Edit: My question about an expression for the error term in the formula for $e^{-x^2}$ has already been answered by Robert Israel below. My main question though is for an expression for the error term in $(*)$ and for an explanation of why certain functions (e.g. $e^{-ax}$) satisfy the formula and others (e.g. $e^{-x^2}$) do not, i.e. what are the criteria for the formula's validity?
 A: What you do have (under appropriate conditions) is the 
Poisson summation formula: 
$$ \sum_{n=-\infty}^\infty f(n) = \sum_{k=-\infty}^\infty \widehat{f}(k) $$
where $\widehat{f}(k)$ is the Fourier transform of $f$, with normalization
$$ \widehat{f}(k) = \int_{-\infty}^\infty e^{-2\pi i k x} f(x)\; dx $$
Thus for $f(x) = \exp(-x^2)$, $\widehat{f}(k) = \sqrt{\pi} \exp(-\pi^2 k^2)$
so that
$$\eqalign{\sum_{n = 0}^\infty \exp(-n^2) &= \dfrac{1}{2} + \dfrac{1}{2} \sum_{n=-\infty}^\infty \exp(-n^2) \cr &= \dfrac{1}{2} + \dfrac{\sqrt{\pi}}{2} \sum_{k=-\infty}^\infty \exp(-\pi^2 k^2)\cr
&= \dfrac{1+\sqrt{\pi}}{2} + \sqrt{\pi} \sum_{k=1}^\infty \exp(-\pi^2 k^2)}$$
A: Actually it is a special form of the Euler-Maclaurin summation formula.
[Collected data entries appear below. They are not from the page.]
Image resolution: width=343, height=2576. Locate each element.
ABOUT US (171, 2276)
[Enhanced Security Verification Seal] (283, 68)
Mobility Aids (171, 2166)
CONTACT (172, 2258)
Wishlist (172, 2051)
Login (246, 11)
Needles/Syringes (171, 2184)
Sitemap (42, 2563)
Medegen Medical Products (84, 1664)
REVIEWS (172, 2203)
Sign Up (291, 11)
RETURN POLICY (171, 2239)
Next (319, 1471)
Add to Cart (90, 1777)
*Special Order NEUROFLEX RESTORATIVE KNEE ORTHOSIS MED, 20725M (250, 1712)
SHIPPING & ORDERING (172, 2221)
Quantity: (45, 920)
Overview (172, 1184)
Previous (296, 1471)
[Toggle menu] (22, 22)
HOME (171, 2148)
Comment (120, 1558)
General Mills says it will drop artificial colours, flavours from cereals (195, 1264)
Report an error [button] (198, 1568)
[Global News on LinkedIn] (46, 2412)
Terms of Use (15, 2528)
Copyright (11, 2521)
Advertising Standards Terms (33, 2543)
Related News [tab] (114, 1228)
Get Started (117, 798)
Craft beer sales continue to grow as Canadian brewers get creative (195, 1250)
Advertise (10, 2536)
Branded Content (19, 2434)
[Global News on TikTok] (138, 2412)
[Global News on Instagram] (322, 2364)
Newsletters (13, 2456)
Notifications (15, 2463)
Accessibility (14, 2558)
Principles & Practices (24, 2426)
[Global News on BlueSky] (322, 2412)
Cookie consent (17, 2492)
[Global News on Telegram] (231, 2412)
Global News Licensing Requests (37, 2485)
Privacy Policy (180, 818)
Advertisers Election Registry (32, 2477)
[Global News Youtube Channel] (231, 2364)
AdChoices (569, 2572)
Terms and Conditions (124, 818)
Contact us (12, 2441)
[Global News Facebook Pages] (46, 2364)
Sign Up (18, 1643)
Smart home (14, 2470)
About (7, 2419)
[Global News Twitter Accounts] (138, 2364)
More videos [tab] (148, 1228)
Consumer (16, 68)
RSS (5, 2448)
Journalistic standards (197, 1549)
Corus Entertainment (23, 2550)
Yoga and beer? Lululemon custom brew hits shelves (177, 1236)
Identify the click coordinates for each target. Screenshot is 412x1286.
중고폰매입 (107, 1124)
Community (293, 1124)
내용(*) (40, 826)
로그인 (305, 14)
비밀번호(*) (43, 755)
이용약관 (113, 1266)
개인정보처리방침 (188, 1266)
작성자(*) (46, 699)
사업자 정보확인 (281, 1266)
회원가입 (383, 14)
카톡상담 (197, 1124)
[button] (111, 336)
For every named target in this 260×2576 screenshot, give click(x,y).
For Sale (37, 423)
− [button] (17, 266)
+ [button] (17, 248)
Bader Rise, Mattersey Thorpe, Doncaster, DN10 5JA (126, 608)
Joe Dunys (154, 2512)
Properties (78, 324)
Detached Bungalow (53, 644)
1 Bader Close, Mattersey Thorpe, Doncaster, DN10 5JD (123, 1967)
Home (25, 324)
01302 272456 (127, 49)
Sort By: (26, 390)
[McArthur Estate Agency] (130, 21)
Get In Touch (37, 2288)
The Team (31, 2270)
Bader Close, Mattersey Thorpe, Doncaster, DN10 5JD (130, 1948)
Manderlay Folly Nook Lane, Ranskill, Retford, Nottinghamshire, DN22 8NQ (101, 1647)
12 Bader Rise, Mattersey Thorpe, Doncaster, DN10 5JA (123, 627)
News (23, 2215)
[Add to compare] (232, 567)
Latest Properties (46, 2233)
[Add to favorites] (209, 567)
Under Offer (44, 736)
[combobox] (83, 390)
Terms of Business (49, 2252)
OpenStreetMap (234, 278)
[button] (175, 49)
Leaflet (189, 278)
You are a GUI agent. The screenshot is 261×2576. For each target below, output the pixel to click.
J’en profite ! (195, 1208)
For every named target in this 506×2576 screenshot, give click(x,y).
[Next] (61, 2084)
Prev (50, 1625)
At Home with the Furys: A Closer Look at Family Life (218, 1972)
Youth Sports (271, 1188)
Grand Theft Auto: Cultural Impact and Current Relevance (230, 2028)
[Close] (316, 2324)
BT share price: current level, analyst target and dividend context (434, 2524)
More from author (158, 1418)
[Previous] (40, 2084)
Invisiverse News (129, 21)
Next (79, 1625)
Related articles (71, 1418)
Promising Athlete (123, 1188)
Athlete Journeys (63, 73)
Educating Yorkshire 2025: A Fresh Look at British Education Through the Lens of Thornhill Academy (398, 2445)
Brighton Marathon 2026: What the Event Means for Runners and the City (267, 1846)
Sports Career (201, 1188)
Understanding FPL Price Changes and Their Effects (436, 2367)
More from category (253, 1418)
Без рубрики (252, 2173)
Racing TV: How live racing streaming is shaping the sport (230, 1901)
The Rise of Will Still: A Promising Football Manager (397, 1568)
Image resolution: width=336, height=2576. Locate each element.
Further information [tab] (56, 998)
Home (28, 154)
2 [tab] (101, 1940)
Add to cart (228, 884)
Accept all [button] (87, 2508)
In the general form for infinite series the forumla is, for a summable $f\in C^{k}\left(\mathbb{R}\right)
 $ $$\sum_{n=0}^{\infty}f\left(n\right)=\int_{0}^{\infty}f\left(x\right)dx+\frac{1}{2}f\left(0\right)-\sum_{m=2}^{k}\frac{B_{m}}{m!}f^{\left(m-1\right)}\left(0\right)+R\left(k\right)
 $$ where $R(k)$ is the remainder therm and it has the bound $$\left|R\left(k\right)\right|\leq\frac{\zeta\left(k\right)}{\left(2\pi\right)^{k}}\int_{0}^{\infty}\left|f\left(x\right)^{\left(k\right)}\right|dx.
 $$ Now assume that $f\in C^{\infty}\left(\mathbb{R}\right)
 $. If $f$ is such that $$R\left(k\right)\rightarrow0
 $$ as $k\rightarrow\infty$ we have $$\sum_{n=0}^{\infty}f\left(n\right)=\int_{0}^{\infty}f\left(x\right)dx+\frac{1}{2}f\left(0\right)-\sum_{m=2}^{\infty}\frac{B_{m}}{m!}f^{\left(m-1\right)}\left(0\right)$$ which is essentially your identity. Unfortunately, this happens quite rarely.